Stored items
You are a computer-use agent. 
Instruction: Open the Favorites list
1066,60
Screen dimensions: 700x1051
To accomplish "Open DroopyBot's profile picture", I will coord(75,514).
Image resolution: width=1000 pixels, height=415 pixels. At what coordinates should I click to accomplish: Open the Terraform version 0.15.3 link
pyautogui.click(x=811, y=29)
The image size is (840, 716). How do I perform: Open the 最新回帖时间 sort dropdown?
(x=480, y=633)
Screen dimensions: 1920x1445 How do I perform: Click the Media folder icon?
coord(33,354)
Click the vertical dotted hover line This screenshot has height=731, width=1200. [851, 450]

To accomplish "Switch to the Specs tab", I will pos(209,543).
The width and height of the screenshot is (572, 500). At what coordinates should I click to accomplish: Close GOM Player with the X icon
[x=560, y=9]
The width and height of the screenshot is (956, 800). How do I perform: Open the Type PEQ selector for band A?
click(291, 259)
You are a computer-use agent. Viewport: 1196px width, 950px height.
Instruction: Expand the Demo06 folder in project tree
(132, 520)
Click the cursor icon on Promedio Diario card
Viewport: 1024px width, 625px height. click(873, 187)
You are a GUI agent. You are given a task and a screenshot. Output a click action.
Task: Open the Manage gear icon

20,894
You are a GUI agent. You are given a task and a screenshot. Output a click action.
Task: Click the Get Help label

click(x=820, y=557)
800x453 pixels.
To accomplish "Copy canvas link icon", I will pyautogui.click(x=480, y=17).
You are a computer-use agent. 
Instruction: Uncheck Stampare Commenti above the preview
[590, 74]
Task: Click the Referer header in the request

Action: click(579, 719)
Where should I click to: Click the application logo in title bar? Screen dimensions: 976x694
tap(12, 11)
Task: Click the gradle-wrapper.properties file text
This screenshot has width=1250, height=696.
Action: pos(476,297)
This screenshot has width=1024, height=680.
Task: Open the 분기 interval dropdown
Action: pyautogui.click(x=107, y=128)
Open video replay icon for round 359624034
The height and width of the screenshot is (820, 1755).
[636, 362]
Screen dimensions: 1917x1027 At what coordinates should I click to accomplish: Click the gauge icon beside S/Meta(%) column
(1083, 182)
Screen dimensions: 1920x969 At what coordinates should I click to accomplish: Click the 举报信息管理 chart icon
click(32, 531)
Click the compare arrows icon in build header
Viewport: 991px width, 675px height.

** TASK DIRECTIONS **
Keeping every line exactly as it is, retype the entries shown above.

** REPLY **
You are a computer-use agent. 
Instruction: Open the Favorites list
1066,60
Screen dimensions: 700x1051
To accomplish "Open DroopyBot's profile picture", I will coord(75,514).
Image resolution: width=1000 pixels, height=415 pixels. At what coordinates should I click to accomplish: Open the Terraform version 0.15.3 link
pyautogui.click(x=811, y=29)
The image size is (840, 716). How do I perform: Open the 最新回帖时间 sort dropdown?
(x=480, y=633)
Screen dimensions: 1920x1445 How do I perform: Click the Media folder icon?
coord(33,354)
Click the vertical dotted hover line This screenshot has height=731, width=1200. [851, 450]

To accomplish "Switch to the Specs tab", I will pos(209,543).
The width and height of the screenshot is (572, 500). At what coordinates should I click to accomplish: Close GOM Player with the X icon
[x=560, y=9]
The width and height of the screenshot is (956, 800). How do I perform: Open the Type PEQ selector for band A?
click(291, 259)
You are a computer-use agent. Viewport: 1196px width, 950px height.
Instruction: Expand the Demo06 folder in project tree
(132, 520)
Click the cursor icon on Promedio Diario card
Viewport: 1024px width, 625px height. click(873, 187)
You are a GUI agent. You are given a task and a screenshot. Output a click action.
Task: Open the Manage gear icon

20,894
You are a GUI agent. You are given a task and a screenshot. Output a click action.
Task: Click the Get Help label

click(x=820, y=557)
800x453 pixels.
To accomplish "Copy canvas link icon", I will pyautogui.click(x=480, y=17).
You are a computer-use agent. 
Instruction: Uncheck Stampare Commenti above the preview
[590, 74]
Task: Click the Referer header in the request

Action: click(579, 719)
Where should I click to: Click the application logo in title bar? Screen dimensions: 976x694
tap(12, 11)
Task: Click the gradle-wrapper.properties file text
This screenshot has width=1250, height=696.
Action: pos(476,297)
This screenshot has width=1024, height=680.
Task: Open the 분기 interval dropdown
Action: pyautogui.click(x=107, y=128)
Open video replay icon for round 359624034
The height and width of the screenshot is (820, 1755).
[636, 362]
Screen dimensions: 1917x1027 At what coordinates should I click to accomplish: Click the gauge icon beside S/Meta(%) column
(1083, 182)
Screen dimensions: 1920x969 At what coordinates should I click to accomplish: Click the 举报信息管理 chart icon
click(32, 531)
Click the compare arrows icon in build header
Viewport: 991px width, 675px height.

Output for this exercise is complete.